N) Tendo presente o estatuto jurídico especial dos militares das Forças Armadas, tem sido entendimento reiterado do Tribunal Constitucional que, sem embargo de a Administração Pública abranger a administração militar e de o pessoal militar que nesta se integra não deixar de pertencer à Administração Pública, o legislador moldou para os militares um quadro normativo de algum modo fechado, ajustado à especificidade da condição militar, porque a instituição militar é uma «instituição onde a hierarquia e a disciplina assumem, em nome do superior interesse da eficácia e da eficiência da defesa nacional e das Forças Armadas, uma importância sem paralelo na generalidade dos domínios da Administração Pública» (vejam-se, exemplificativamente, os Acórdãos do Tribunal Constitucional n.ºs 555/99, 662/99, 229/2012 e 404/2012).

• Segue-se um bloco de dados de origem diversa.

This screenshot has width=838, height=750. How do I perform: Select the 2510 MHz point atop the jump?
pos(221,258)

O) O n.º 1 do artigo 146.º do EMFAR – «os pedidos de militares para desempenho de cargos e exercício de funções fora da estrutura orgânica das Forças Armadas são decididos pelo membro do Governo responsável pela área da defesa nacional, sob proposta do CEM do respetivo ramo» - é, inequivocamente, uma norma especial, própria dos militares das Forças Armadas que visa dar «primazia ao desempenho de cargos e exercício de funções na estrutura das Forças Armadas, incluindo restrições nas situações em que a colocação do militar noutro organismo causa perturbação na gestão das carreiras» (antepenúltimo parágrafo do preâmbulo Decreto-Lei n.º 90/2015, que aprovou o EMFAR).

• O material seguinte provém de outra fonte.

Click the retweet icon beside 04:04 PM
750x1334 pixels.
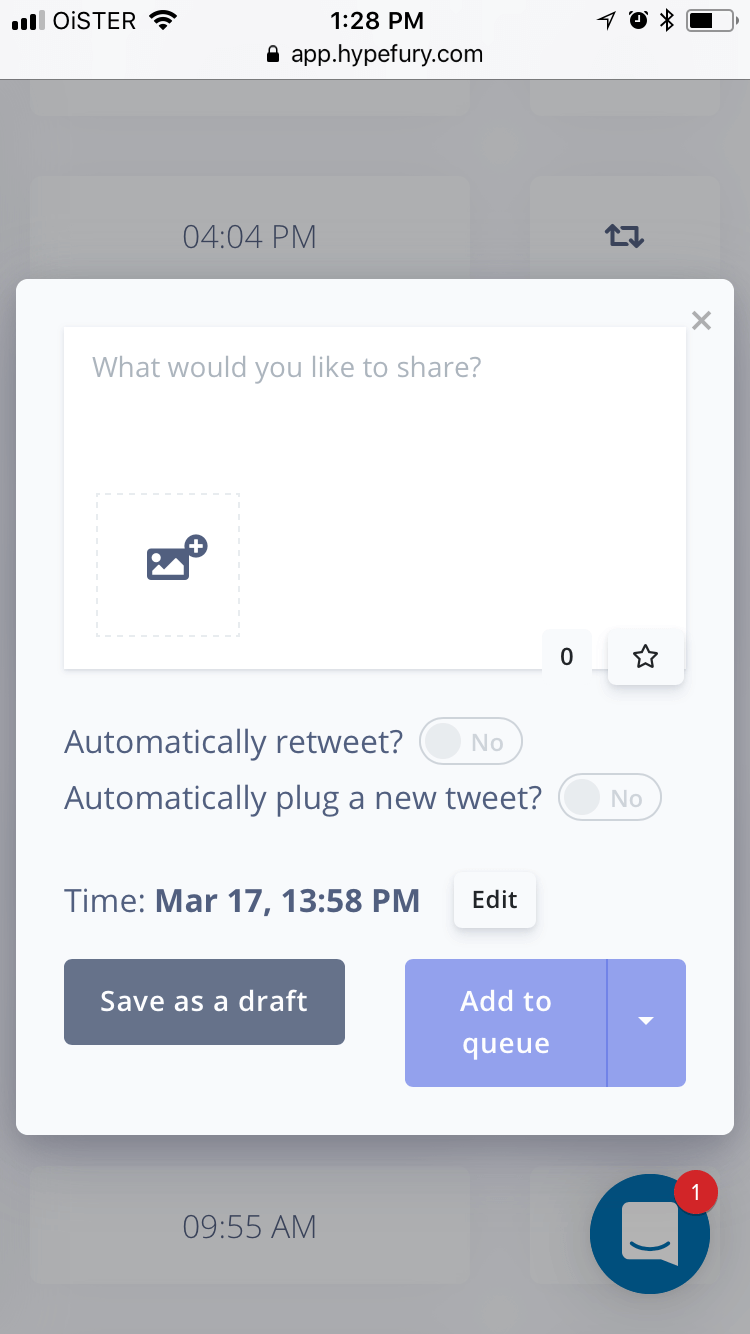[x=624, y=237]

P) O disposto no n.º 1 do artigo 146.º do EMFAR é um corolário do estatuto especial dos militares das Forças Armadas que encontra o seu fundamento no princípio da unidade das Forças Armadas refletido no n.º 2 do artigo 275.º da CRP, nas vertentes da coesão, eficácia e disciplina, que se declinam no complexo de normas que são apenas aplicáveis aos militares das Forças Armadas, sendo apenas estas as normas que determinam e conformam o respetivo regime jurídico-funcional (vejam-se os Acórdãos do Tribunal Constitucional n.ºs 229/2012 e 404/2012).

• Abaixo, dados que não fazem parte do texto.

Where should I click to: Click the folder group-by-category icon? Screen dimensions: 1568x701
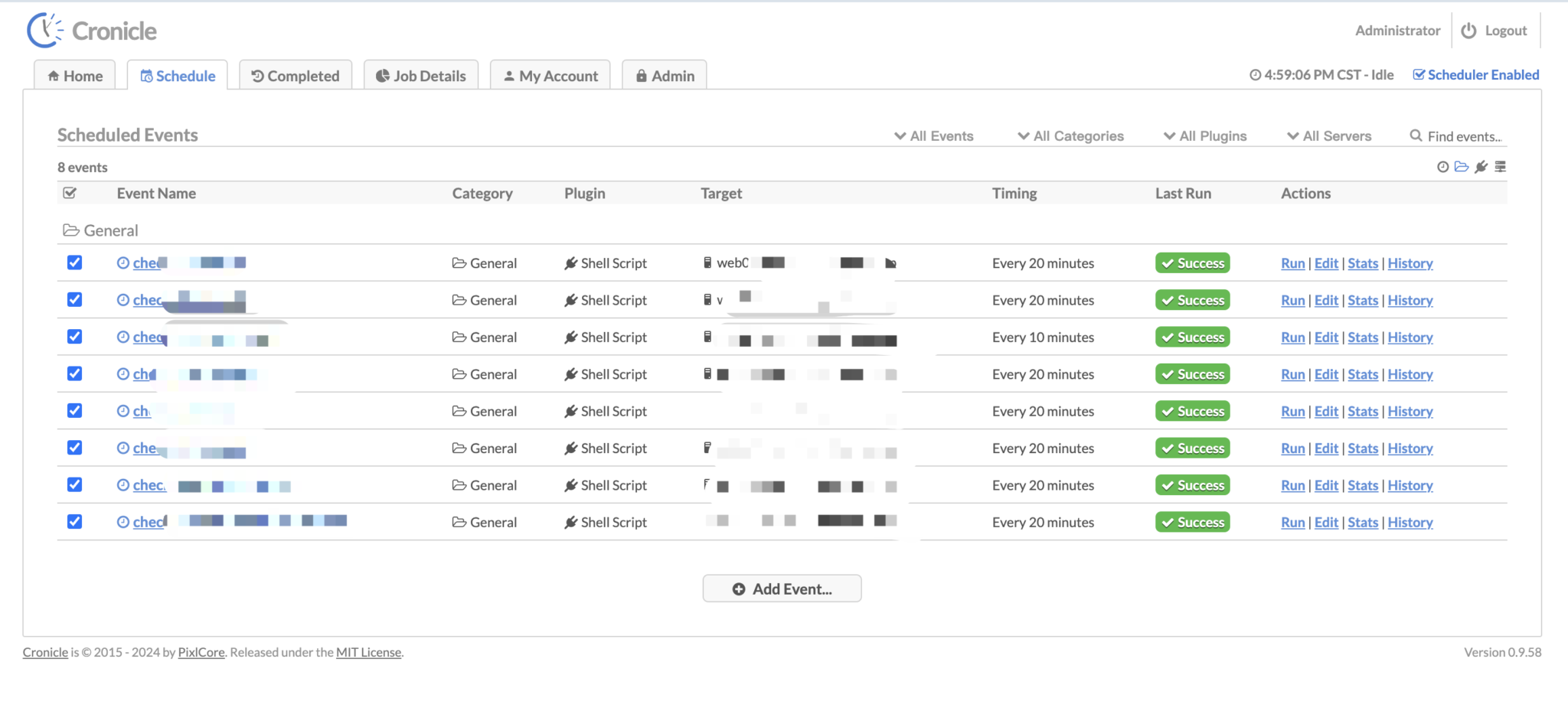(x=1462, y=167)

Q) O n.º 2 do artigo 126.º da LOPJ – «Os candidatos que sejam funcionários ou agentes da administração central, regional e local frequentam o curso de formação para ingresso na carreira e o estágio em regime de comissão de serviço extraordinária» - operou a reprodução da regra geral do n.º 1 do artigo 24.º do Decreto-Lei n.º 427/89, na redação dada pelo Decreto-Lei n.º 218/98.
R) O n.º 2 do artigo 126.º da LOPJ é uma norma geral e não é a sua reprodução num diploma específico – LOPJ – que faz dela uma norma materialmente especial.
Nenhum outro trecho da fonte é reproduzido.